[Opening The records section]
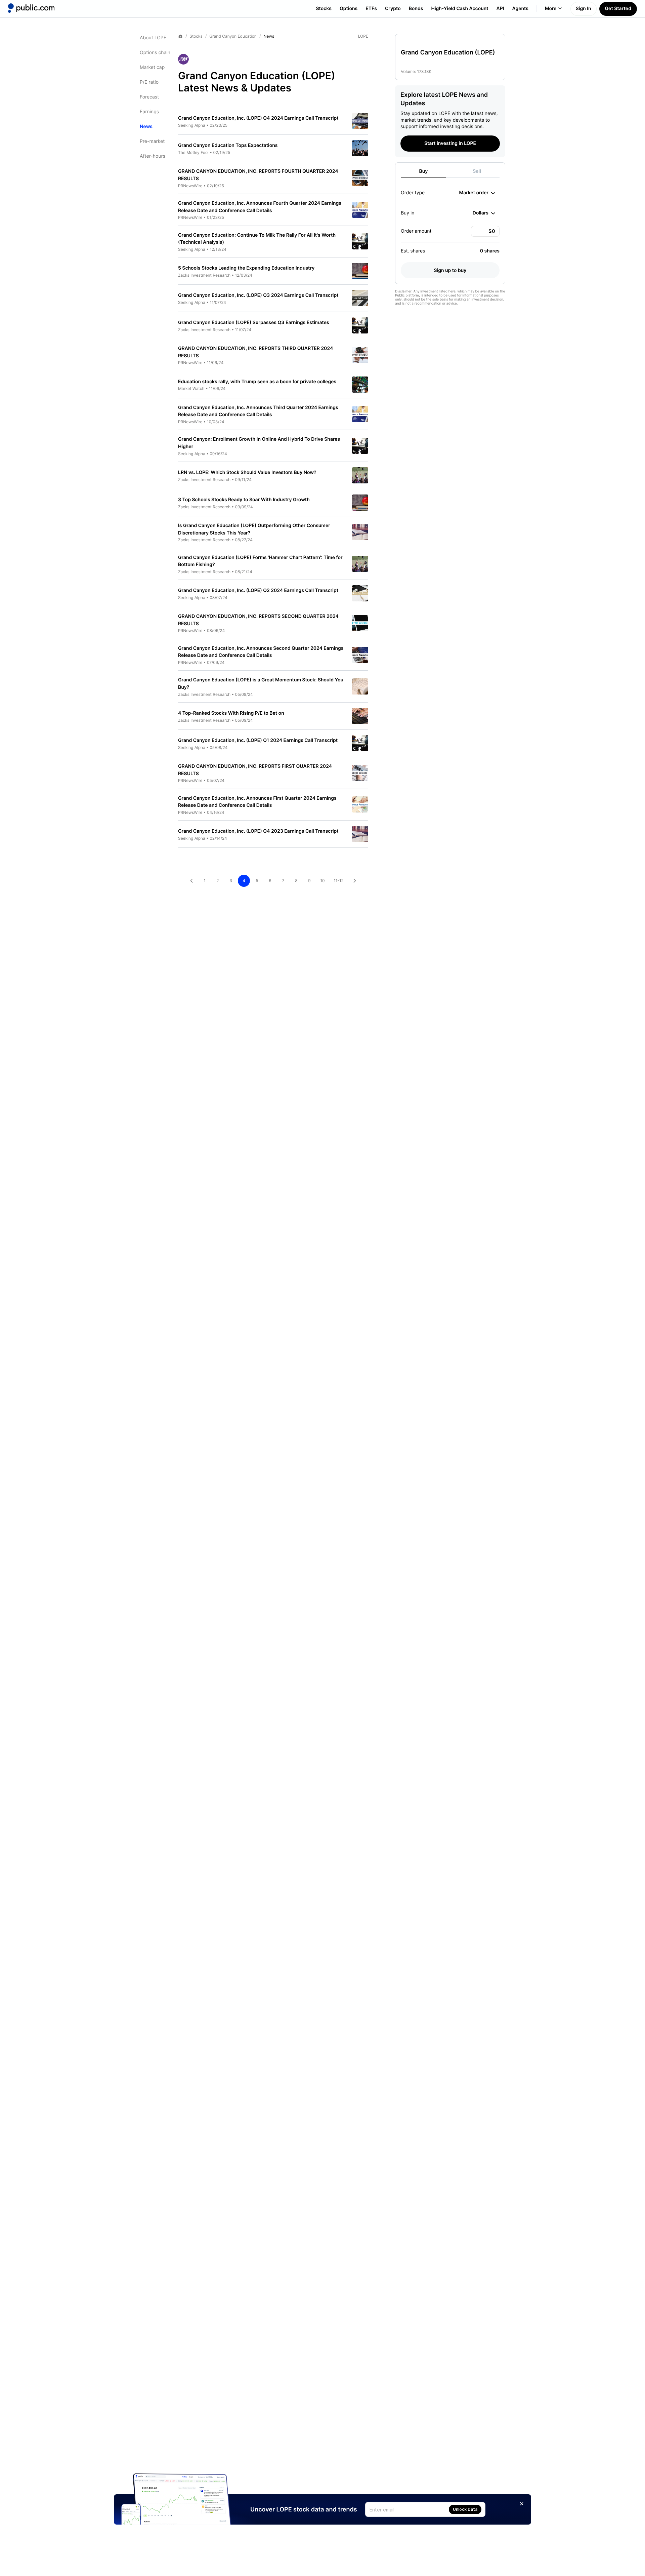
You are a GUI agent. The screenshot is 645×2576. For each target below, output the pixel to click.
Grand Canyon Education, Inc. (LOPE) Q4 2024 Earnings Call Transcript (258, 118)
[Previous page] (191, 881)
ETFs (371, 8)
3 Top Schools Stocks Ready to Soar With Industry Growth (244, 500)
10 (322, 880)
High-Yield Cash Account (459, 8)
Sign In (583, 8)
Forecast (149, 97)
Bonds (416, 8)
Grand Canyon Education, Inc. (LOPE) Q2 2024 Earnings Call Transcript (258, 590)
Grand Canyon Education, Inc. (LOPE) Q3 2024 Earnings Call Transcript (258, 295)
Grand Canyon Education (233, 36)
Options (348, 8)
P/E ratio (149, 82)
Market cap (152, 67)
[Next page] (355, 881)
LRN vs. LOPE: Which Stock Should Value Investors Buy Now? (247, 472)
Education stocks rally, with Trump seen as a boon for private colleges (257, 382)
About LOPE (153, 38)
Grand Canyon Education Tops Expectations (227, 145)
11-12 (339, 880)
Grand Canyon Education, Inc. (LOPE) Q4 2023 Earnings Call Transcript (258, 831)
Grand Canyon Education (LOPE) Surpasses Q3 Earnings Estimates (253, 322)
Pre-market (152, 141)
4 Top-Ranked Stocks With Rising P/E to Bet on (231, 713)
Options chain (155, 52)
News (146, 126)
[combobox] (477, 193)
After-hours (152, 156)
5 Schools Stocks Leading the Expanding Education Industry (246, 268)
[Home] (31, 8)
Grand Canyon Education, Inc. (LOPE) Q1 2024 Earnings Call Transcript (258, 740)
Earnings (149, 112)
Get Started (618, 8)
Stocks (324, 8)
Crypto (393, 8)
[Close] (521, 2503)
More (551, 8)
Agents (520, 8)
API (500, 8)
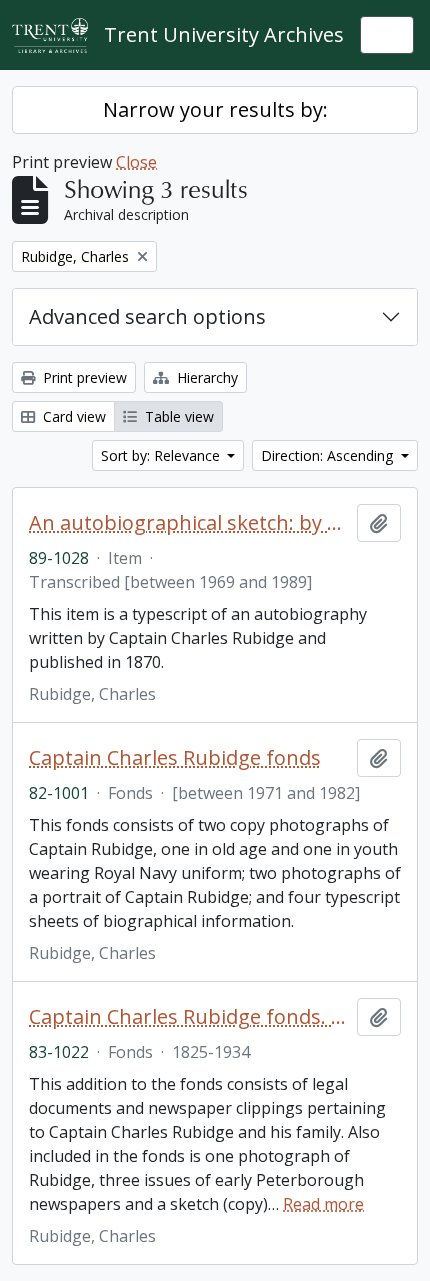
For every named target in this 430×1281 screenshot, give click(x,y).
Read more (323, 1204)
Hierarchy (205, 377)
[Closing The records section]
**What you need to do**
Copy out nothing but the lines from the beginning of the records through the one that contains "LRN vs. LOPE: Which". Skip the pictures.

**Exercise response**
You are a GUI agent. The screenshot is 645×2576. For each target below, output the pixel to click.
Grand Canyon Education, Inc. (LOPE) Q4 2024 Earnings Call Transcript (258, 118)
[Previous page] (191, 881)
ETFs (371, 8)
3 Top Schools Stocks Ready to Soar With Industry Growth (244, 500)
10 (322, 880)
High-Yield Cash Account (459, 8)
Sign In (583, 8)
Forecast (149, 97)
Bonds (416, 8)
Grand Canyon Education, Inc. (LOPE) Q2 2024 Earnings Call Transcript (258, 590)
Grand Canyon Education, Inc. (LOPE) Q3 2024 Earnings Call Transcript (258, 295)
Grand Canyon Education (233, 36)
Options (348, 8)
P/E ratio (149, 82)
Market cap (152, 67)
[Next page] (355, 881)
LRN vs. LOPE: Which Stock Should Value Investors Buy Now? (247, 472)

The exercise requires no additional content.